[WHAT YOU ARE ASKED TO DO]:
Lines from the one containing "Click the Description" through the last line of the material below: print these exactly, and only these.
⁂
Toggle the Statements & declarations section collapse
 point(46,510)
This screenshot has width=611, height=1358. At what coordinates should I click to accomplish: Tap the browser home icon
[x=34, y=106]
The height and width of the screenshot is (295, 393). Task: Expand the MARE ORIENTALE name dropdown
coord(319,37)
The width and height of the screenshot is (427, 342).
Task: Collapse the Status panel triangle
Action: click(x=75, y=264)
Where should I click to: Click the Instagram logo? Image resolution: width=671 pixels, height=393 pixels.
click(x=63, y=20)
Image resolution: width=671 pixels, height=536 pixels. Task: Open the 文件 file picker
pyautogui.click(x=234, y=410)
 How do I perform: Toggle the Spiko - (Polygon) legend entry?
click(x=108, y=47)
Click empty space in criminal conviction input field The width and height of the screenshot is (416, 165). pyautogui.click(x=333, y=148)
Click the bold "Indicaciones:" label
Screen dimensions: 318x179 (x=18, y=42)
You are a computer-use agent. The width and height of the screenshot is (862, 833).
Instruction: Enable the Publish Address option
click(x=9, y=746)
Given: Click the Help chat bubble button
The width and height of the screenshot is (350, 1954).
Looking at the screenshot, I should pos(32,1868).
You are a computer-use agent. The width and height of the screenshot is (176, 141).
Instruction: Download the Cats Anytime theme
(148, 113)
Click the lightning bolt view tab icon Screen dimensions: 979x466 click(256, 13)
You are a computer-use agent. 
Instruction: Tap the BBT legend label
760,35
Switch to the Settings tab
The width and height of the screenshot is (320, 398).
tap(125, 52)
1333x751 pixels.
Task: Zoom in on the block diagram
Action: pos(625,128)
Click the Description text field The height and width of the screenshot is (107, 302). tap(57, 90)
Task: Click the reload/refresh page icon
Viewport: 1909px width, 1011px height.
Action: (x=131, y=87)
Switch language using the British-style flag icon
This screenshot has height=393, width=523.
⁂
[SOLUTION TO THIS EXERCISE]:
Click the Description text field The height and width of the screenshot is (107, 302). tap(57, 90)
Task: Click the reload/refresh page icon
Viewport: 1909px width, 1011px height.
Action: (x=131, y=87)
Switch language using the British-style flag icon
This screenshot has height=393, width=523.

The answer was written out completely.